Elapsed time: 11 minutes.

Pricks

This is a bit late, but the ACSI published their annual report on customer satisfaction in the US and this time, its about E-Business. So like, holy crap right? And this year, they added social networking companies to the list. Since I’m a total prick when it comes to social networking, I thought I’d talk about that.

Whoops, I forgot the link. Here it is. Okay I’m just joking, here it is for realz. Go check it out—I’ll wait.

Cutting the crap, Facebook gets 2nd to last in the long list of competitors. Though with social networking, there’s not a lot of precedence to compare to. But if Facebook is so horribly “unsatisfying” why do 400 million people continue to use it? [source]

Customers are willing to suffer through a poor experience in return for the benefits Facebook provides. This is a rare scenario in the American economy: usually customer satisfaction is intertwined with market success. The few exceptions to this rule (airlines, cable companies, and fast food) are operating in a sphere where there are no true standouts, so the bar is low. [source]


I don’t see why Wikipedia is bunched in with social media. Youtube should be out too. So with only Facebook and MySpace left, the bar isn’t set real high.

Facebook claims 400 million active users, but they don’t specify much in terms of what counts as active. (500M registered [>source]) But accounts galore: There are millions of duds in Facebooks database (0MG MYSQL L0l0l0l). I mean, there’s just so much to do with a Facebook account: You can intimidate people to pay you or even get a free mousepad (expired, x-ref or x-ref). Who knows?

Another thing: Companies that listen to users don’t do as well. Examples just keep showing that the path to success involves completely ignoring what your customers think. While Zuckerberg just ignoring all the heat he gets from users, Facebook is booming. On the other hand, Digg loses traffic because they cave in to their users like lurkers cave in to youlaughyoulose. All the crap you learn in preschool about respecting others’ opinions and always showing your pleasant side apparently does not apply to products.

Logic: What’s wrong with listening to your users? Here’s what: They don’t know what they want. Some people say things out of whim. Some say things to sate their OCD. If you have to ask someone for their opinion, they’ll put little thought into responding because they simply do not care what you do. It’s selfish, but it’s only expected. “Product should be a dictatorship. Not consensus driven.” (source) So things are better when one guy’s making calling all the shots.

So I’m claiming that all humans are idiots who should be righteously ignored. So why do people listen to critics? Movie critics, art, design! Logically, anyone should have the ability to distinguish innovation from idiocy. But since people don’t know what they want, critics must save them from ignorance! Then what makes a good critic? Is there, perhaps, a scale? Or even a critic to judge critics? Before I start on this infinite loop crap, I’m not.

Yes, that’s right. As these random chains of logic form in my head, I remember them so I can pass them to you. Magic happens on the pooper.

(that’s my free mousepad pic up top if you’re wondering)

-Roger

iRobot

Bleghh.. Physics is such a drag, along with websites to do, SAT crap. Then I’ve got to write crap to keep this lame website alive. Inuyasha!.. but then I’ve got to write a report on the biggest Transformers-geek in history. News to keep up with, free mousepads and trolling 11-year-old’s.

::::::::

[SHORT PROBLEM A] In the post about the ACSI customer satisfaction report, where does Facebook place in the list of competitors?

::::::::

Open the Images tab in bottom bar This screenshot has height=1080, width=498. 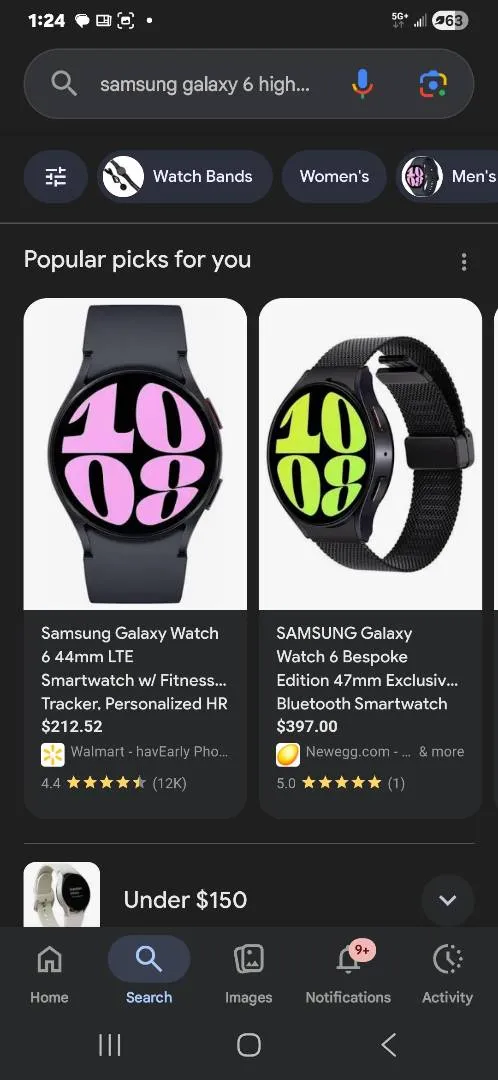coord(249,974)
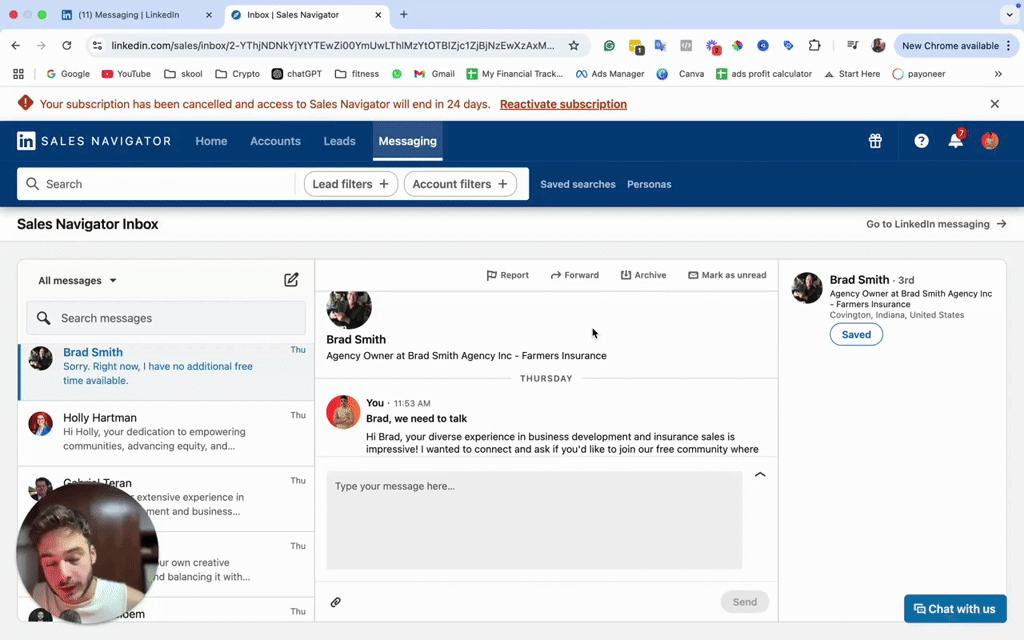Image resolution: width=1024 pixels, height=640 pixels.
Task: Open the gift promotions icon
Action: point(875,141)
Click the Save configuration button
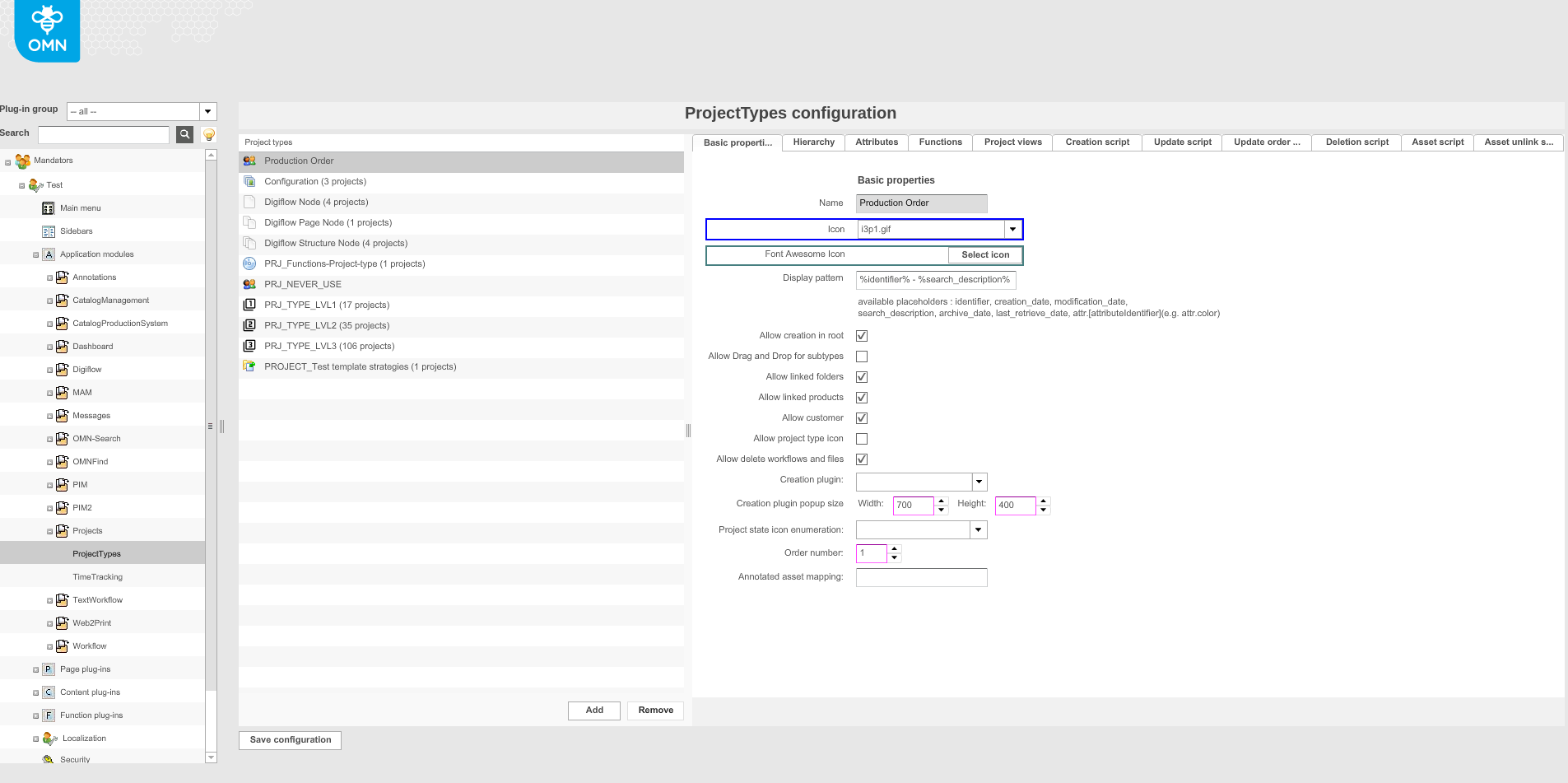This screenshot has height=783, width=1568. [289, 739]
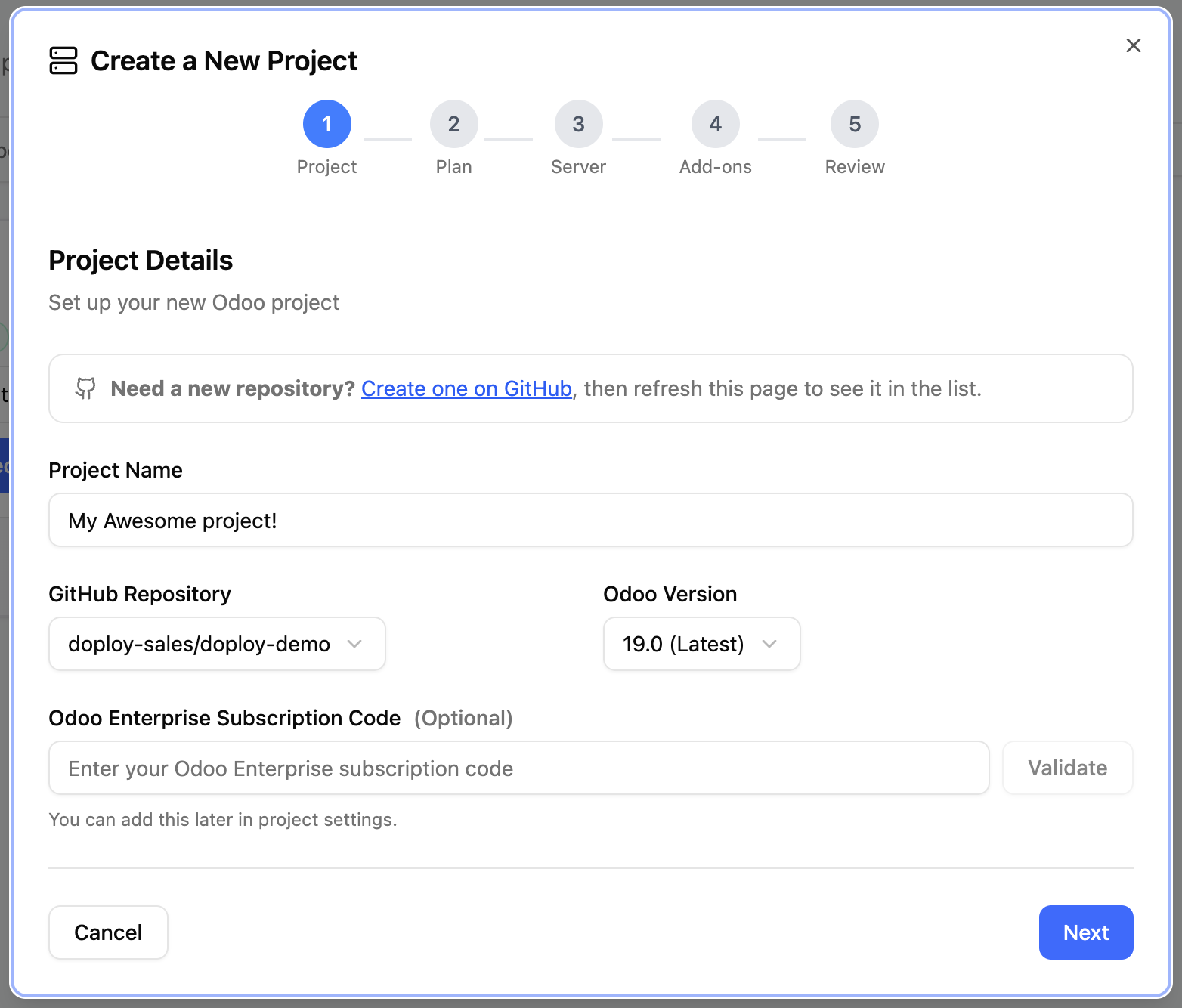Image resolution: width=1182 pixels, height=1008 pixels.
Task: Open the GitHub Repository dropdown
Action: (217, 644)
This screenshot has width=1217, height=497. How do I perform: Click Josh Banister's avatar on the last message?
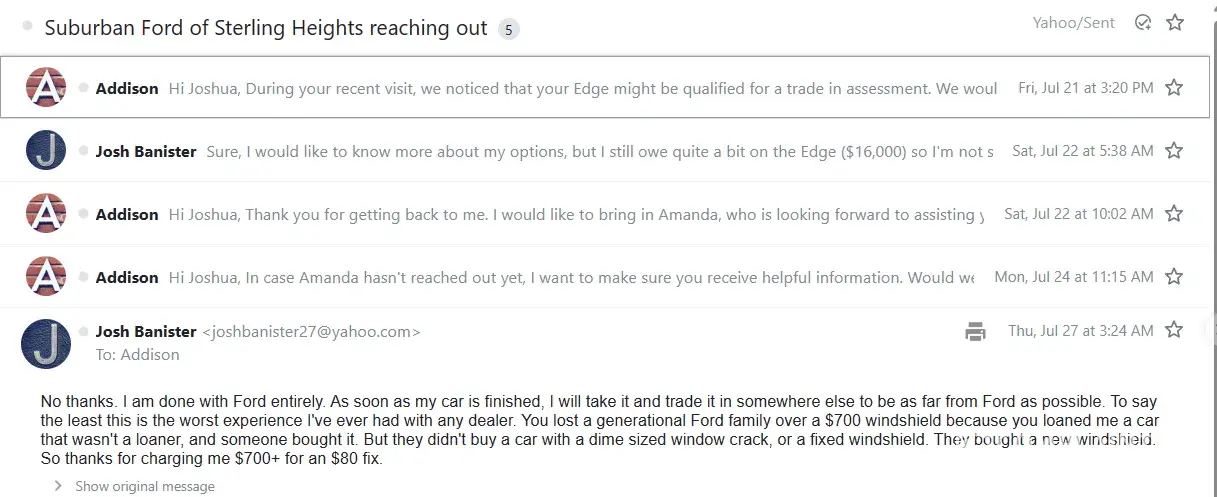(46, 343)
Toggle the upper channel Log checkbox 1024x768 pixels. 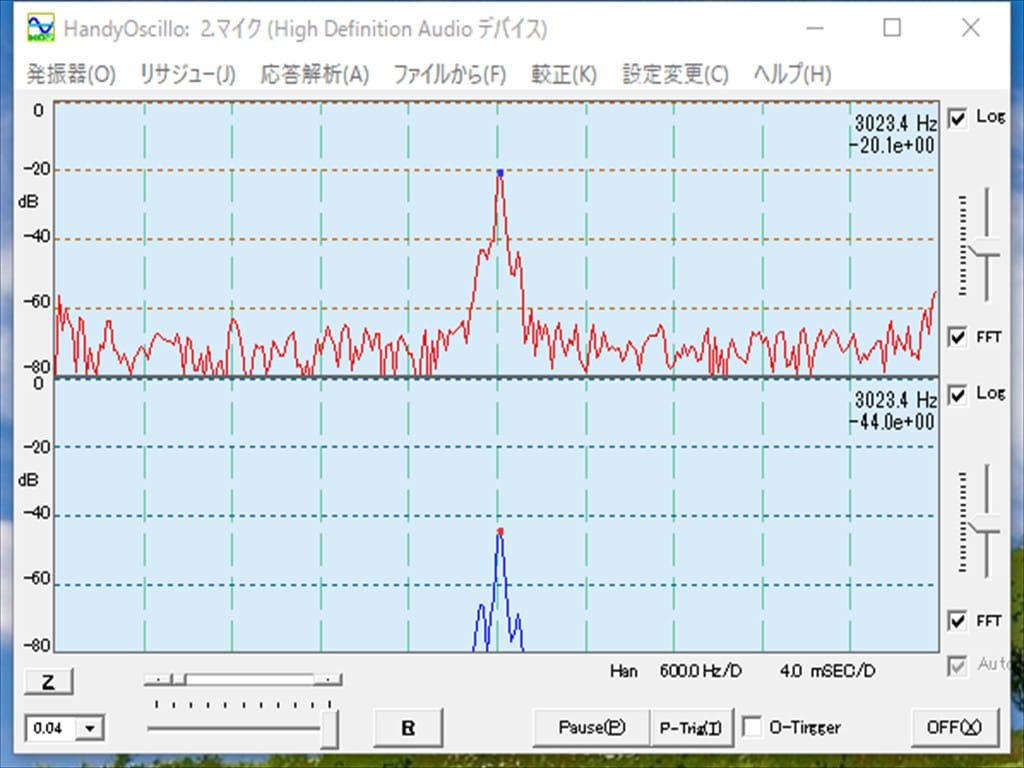pyautogui.click(x=958, y=118)
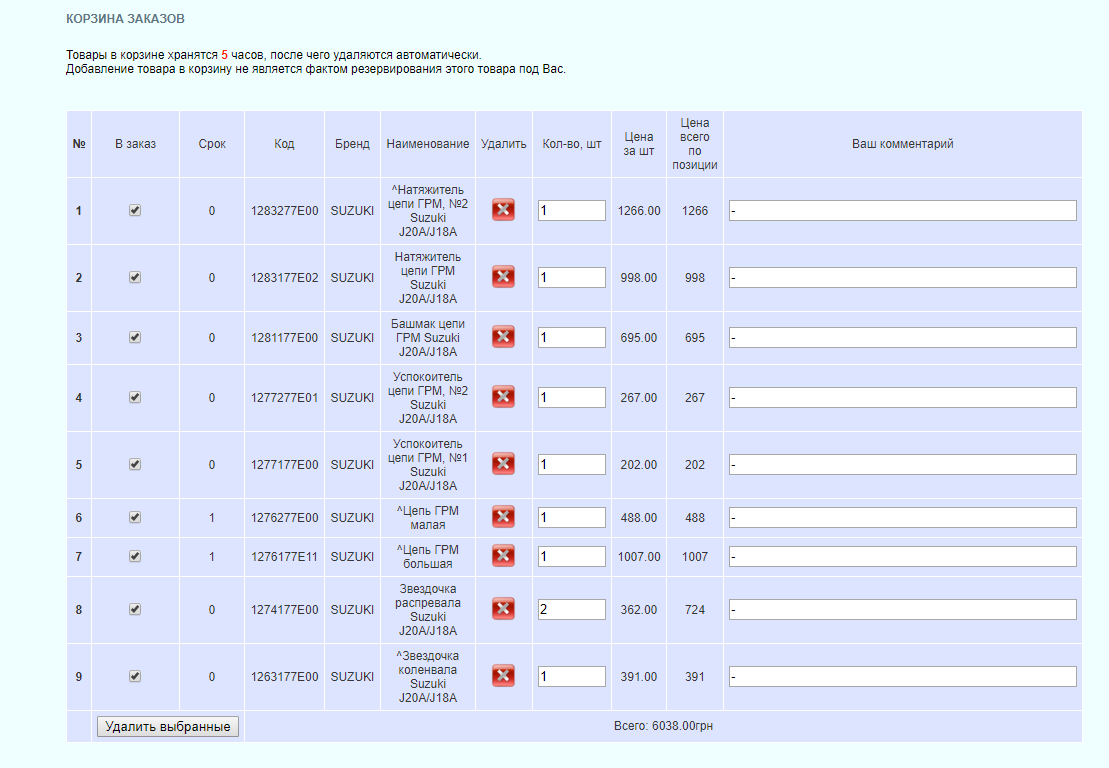Delete item 1283277E00 with red X icon
This screenshot has height=768, width=1109.
pos(503,210)
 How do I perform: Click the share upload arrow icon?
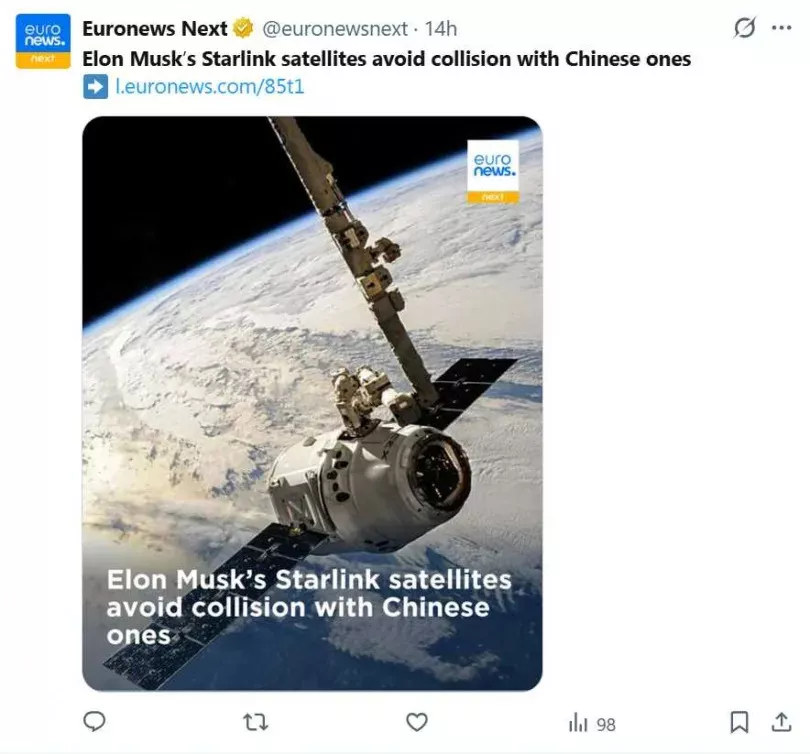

::::::::

[SHORT PROBLEM B] Return each line of the records that contains the word "perform". Case counts.

[COMPLETE ANSWER A] Facebook places second to last.

[COMPLETE ANSWER B]
This screenshot has width=1217, height=497. How do I perform: Click Josh Banister's avatar on the last message?
 How do I perform: Click the share upload arrow icon?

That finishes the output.